2022-10-13 17:33:31

by Frederic Weisbecker

[permalink] [raw]
Subject: [PATCH 1/3] srcu: Warn when NMI-unsafe API is used in NMI

Using the NMI-unsafe reader API from within NMIs is very likely to be
buggy for three reasons:

1) NMIs aren't strictly re-entrant (a pending nested NMI will execute
at the end of the current one) so it should be fine to use a
non-atomic increment here.
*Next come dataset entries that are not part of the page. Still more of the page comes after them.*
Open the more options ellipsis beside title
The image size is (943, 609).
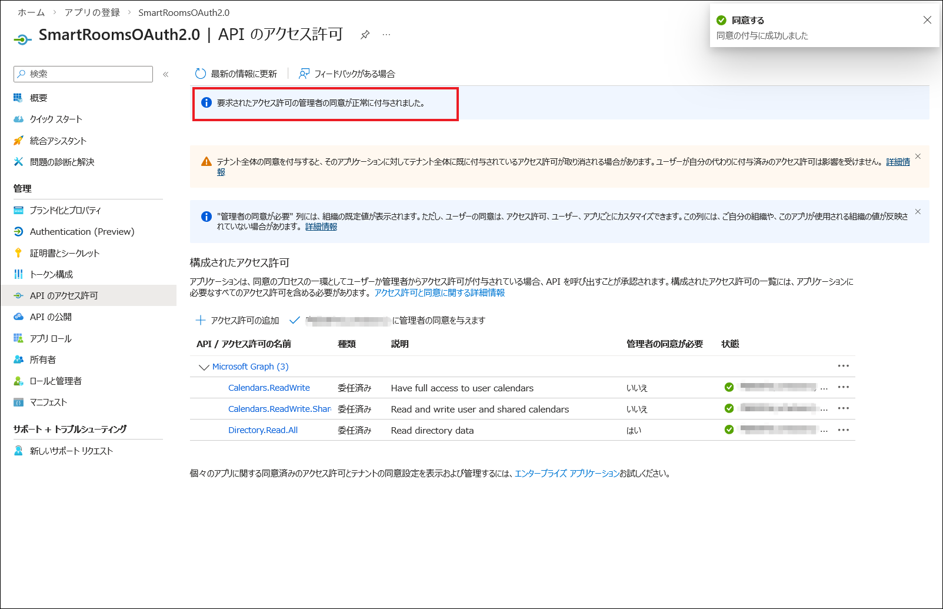coord(386,35)
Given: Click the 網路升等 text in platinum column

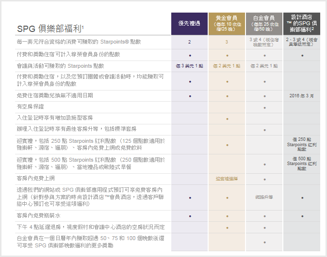Looking at the screenshot, I should point(264,197).
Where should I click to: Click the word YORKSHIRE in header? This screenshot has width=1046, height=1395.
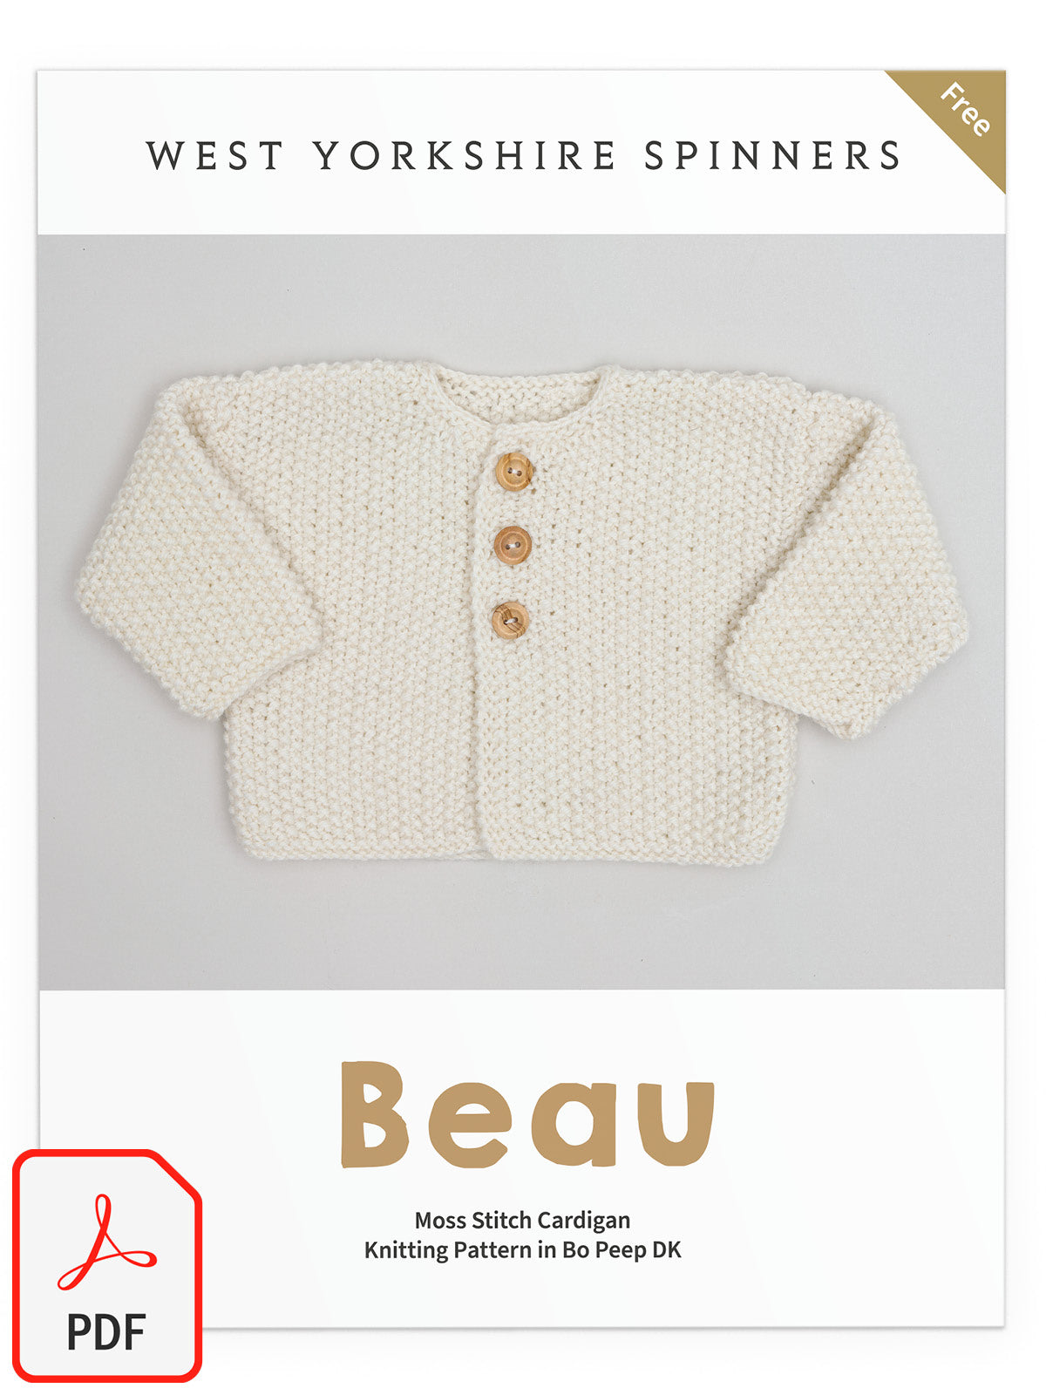(465, 156)
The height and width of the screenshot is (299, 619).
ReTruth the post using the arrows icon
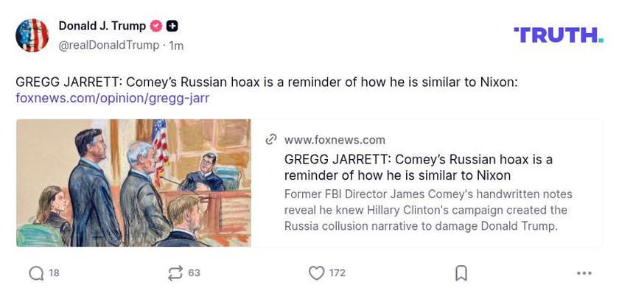pos(175,273)
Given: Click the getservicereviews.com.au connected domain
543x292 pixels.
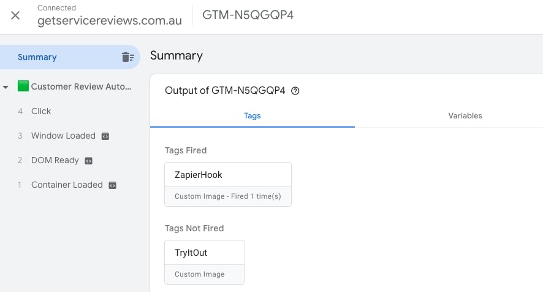Looking at the screenshot, I should click(110, 21).
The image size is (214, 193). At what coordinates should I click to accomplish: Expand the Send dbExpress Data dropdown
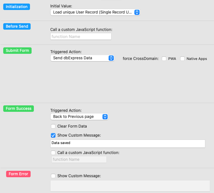coord(82,58)
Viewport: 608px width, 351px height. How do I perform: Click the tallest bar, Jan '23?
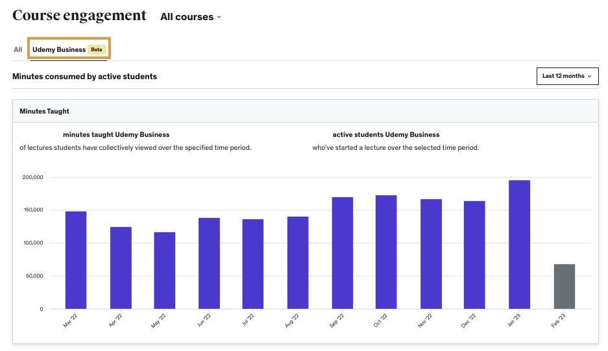[x=519, y=245]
However breakpoints can still interrupt
NMIs and if a breakpoint callback has a reader on that same ssp, a
racy increment can happen.

2) If the only reader site for a given ssp is in an NMI, RCU is definetly
a better choice over SRCU.

3) Because of the previous reason (2), an ssp having an SRCU read side
critical section in an NMI is likely to have another one from a task
context.

For all these reasons, warn if an nmi unsafe reader API is used from an
NMI.

Signed-off-by: Frederic Weisbecker <[email protected]>
---
kernel/rcu/srcutree.c | 2 ++
1 file changed, 2 insertions(+)

diff --git a/kernel/rcu/srcutree.c b/kernel/rcu/srcutree.c
index c54142374793..8b7ef1031d89 100644
--- a/kernel/rcu/srcutree.c
+++ b/kernel/rcu/srcutree.c
@@ -642,6 +642,8 @@ static void srcu_check_nmi_safety(struct srcu_struct *ssp, bool nmi_safe)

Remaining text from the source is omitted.